● Work to complete
Copy out all of the records below, replacing "Given" with "Goal" everywhere it occurs and leaving everything else as it is.

------------------------------------------------

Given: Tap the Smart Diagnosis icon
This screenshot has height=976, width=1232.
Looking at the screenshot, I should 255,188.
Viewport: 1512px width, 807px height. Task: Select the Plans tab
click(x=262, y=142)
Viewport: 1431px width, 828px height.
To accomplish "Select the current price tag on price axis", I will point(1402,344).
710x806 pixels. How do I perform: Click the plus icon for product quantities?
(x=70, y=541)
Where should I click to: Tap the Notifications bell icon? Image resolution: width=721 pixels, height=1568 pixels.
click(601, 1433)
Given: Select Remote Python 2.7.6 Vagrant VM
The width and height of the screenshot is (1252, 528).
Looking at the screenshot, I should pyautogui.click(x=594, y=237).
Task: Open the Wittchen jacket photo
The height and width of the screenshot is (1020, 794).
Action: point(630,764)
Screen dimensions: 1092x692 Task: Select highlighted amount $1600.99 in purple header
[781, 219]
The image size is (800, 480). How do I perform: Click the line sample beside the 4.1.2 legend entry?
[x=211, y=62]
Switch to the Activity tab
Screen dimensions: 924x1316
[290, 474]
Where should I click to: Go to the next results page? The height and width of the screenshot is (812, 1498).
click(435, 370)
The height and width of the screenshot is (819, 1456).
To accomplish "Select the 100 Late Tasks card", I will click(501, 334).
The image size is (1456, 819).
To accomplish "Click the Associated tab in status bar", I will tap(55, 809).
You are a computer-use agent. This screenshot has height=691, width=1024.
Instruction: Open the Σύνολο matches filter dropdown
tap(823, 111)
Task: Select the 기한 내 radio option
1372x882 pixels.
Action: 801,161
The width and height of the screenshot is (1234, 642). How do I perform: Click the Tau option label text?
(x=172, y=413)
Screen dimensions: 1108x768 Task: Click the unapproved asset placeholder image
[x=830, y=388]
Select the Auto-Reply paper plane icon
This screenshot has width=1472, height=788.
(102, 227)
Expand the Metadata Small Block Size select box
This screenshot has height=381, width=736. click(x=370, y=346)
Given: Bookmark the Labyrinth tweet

------------------------------------------------

● Response to the exercise
Goal: Tap the Smart Diagnosis icon
This screenshot has height=976, width=1232.
Looking at the screenshot, I should 255,188.
Viewport: 1512px width, 807px height. Task: Select the Plans tab
click(x=262, y=142)
Viewport: 1431px width, 828px height.
To accomplish "Select the current price tag on price axis", I will point(1402,344).
710x806 pixels. How do I perform: Click the plus icon for product quantities?
(x=70, y=541)
Where should I click to: Tap the Notifications bell icon? Image resolution: width=721 pixels, height=1568 pixels.
click(601, 1433)
Goal: Select Remote Python 2.7.6 Vagrant VM
The width and height of the screenshot is (1252, 528).
Looking at the screenshot, I should pyautogui.click(x=594, y=237).
Task: Open the Wittchen jacket photo
The height and width of the screenshot is (1020, 794).
Action: point(630,764)
Screen dimensions: 1092x692 Task: Select highlighted amount $1600.99 in purple header
[781, 219]
The image size is (800, 480). How do I perform: Click the line sample beside the 4.1.2 legend entry?
[x=211, y=62]
Switch to the Activity tab
Screen dimensions: 924x1316
[290, 474]
Where should I click to: Go to the next results page? The height and width of the screenshot is (812, 1498).
click(435, 370)
The height and width of the screenshot is (819, 1456).
To accomplish "Select the 100 Late Tasks card", I will click(501, 334).
The image size is (1456, 819).
To accomplish "Click the Associated tab in status bar", I will tap(55, 809).
You are a computer-use agent. This screenshot has height=691, width=1024.
Instruction: Open the Σύνολο matches filter dropdown
tap(823, 111)
Task: Select the 기한 내 radio option
1372x882 pixels.
Action: 801,161
The width and height of the screenshot is (1234, 642). How do I perform: Click the Tau option label text?
(x=172, y=413)
Screen dimensions: 1108x768 Task: Click the unapproved asset placeholder image
[x=830, y=388]
Select the Auto-Reply paper plane icon
This screenshot has width=1472, height=788.
(102, 227)
Expand the Metadata Small Block Size select box
This screenshot has height=381, width=736. click(x=370, y=346)
Goal: Bookmark the Labyrinth tweet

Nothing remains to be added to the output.